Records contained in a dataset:
>>>

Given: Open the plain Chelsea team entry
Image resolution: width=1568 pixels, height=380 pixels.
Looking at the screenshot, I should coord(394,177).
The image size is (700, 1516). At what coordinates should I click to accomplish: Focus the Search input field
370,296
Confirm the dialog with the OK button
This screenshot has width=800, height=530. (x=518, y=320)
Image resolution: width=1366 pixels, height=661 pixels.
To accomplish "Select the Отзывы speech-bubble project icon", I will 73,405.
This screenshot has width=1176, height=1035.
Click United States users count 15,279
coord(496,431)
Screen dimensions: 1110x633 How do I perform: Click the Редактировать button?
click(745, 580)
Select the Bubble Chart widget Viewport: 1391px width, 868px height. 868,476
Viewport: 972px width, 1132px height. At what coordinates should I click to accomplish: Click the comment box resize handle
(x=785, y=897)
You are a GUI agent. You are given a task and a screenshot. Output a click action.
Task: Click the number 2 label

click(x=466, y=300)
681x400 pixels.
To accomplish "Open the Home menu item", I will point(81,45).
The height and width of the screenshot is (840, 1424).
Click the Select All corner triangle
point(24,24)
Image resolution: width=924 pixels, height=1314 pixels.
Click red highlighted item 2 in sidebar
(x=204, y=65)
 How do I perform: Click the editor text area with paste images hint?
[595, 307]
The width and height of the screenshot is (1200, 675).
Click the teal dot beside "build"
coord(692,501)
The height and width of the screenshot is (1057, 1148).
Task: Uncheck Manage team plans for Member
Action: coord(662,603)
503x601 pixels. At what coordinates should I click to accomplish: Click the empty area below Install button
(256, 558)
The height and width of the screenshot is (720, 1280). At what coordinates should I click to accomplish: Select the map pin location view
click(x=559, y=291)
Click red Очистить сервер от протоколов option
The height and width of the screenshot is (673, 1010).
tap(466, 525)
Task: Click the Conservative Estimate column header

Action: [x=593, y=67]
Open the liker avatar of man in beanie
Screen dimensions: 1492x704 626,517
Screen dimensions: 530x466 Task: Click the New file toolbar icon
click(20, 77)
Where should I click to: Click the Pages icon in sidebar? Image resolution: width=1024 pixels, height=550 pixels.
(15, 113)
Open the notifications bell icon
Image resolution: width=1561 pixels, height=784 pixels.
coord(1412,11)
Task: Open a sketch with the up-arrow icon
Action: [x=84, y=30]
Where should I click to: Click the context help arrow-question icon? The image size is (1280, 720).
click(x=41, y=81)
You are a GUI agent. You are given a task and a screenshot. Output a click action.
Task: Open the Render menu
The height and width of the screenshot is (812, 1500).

<<<

- EXERCISE:
Please give again the lines above between the line holding "Click United States users count 15,279" and the line holding "681x400 pixels.", inclusive, exactly as they are and with nothing added.

- SOLUTION TO THE EXERCISE:
Click United States users count 15,279
coord(496,431)
Screen dimensions: 1110x633 How do I perform: Click the Редактировать button?
click(745, 580)
Select the Bubble Chart widget Viewport: 1391px width, 868px height. 868,476
Viewport: 972px width, 1132px height. At what coordinates should I click to accomplish: Click the comment box resize handle
(x=785, y=897)
You are a GUI agent. You are given a task and a screenshot. Output a click action.
Task: Click the number 2 label

click(x=466, y=300)
681x400 pixels.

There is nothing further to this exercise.